### [SET TASK]
Reproduce the lines starting with the line that contains "Click the Near clipping plane field" and going on through the last line of the source data, keeping every character unchanged.

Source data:
———

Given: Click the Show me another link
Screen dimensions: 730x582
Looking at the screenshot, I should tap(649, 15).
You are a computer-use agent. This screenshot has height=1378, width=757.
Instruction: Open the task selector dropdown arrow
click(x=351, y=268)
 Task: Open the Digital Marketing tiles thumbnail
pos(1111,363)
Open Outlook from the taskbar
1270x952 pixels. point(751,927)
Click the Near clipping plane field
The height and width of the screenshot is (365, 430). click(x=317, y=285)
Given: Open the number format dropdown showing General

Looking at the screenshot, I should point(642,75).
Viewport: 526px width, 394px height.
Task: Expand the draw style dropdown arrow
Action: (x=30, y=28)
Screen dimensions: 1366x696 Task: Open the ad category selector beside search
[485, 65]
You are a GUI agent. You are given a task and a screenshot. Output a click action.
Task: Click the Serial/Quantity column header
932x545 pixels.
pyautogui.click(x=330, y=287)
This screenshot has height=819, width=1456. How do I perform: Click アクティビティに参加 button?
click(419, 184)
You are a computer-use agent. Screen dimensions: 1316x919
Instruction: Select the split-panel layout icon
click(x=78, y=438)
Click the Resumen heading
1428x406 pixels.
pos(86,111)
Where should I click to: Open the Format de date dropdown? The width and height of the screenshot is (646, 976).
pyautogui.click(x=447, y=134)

———

### [EXERCISE ANSWER]
Click the Near clipping plane field
The height and width of the screenshot is (365, 430). click(x=317, y=285)
Given: Open the number format dropdown showing General

Looking at the screenshot, I should point(642,75).
Viewport: 526px width, 394px height.
Task: Expand the draw style dropdown arrow
Action: (x=30, y=28)
Screen dimensions: 1366x696 Task: Open the ad category selector beside search
[485, 65]
You are a GUI agent. You are given a task and a screenshot. Output a click action.
Task: Click the Serial/Quantity column header
932x545 pixels.
pyautogui.click(x=330, y=287)
This screenshot has height=819, width=1456. How do I perform: Click アクティビティに参加 button?
click(419, 184)
You are a computer-use agent. Screen dimensions: 1316x919
Instruction: Select the split-panel layout icon
click(x=78, y=438)
Click the Resumen heading
1428x406 pixels.
pos(86,111)
Where should I click to: Open the Format de date dropdown? The width and height of the screenshot is (646, 976).
pyautogui.click(x=447, y=134)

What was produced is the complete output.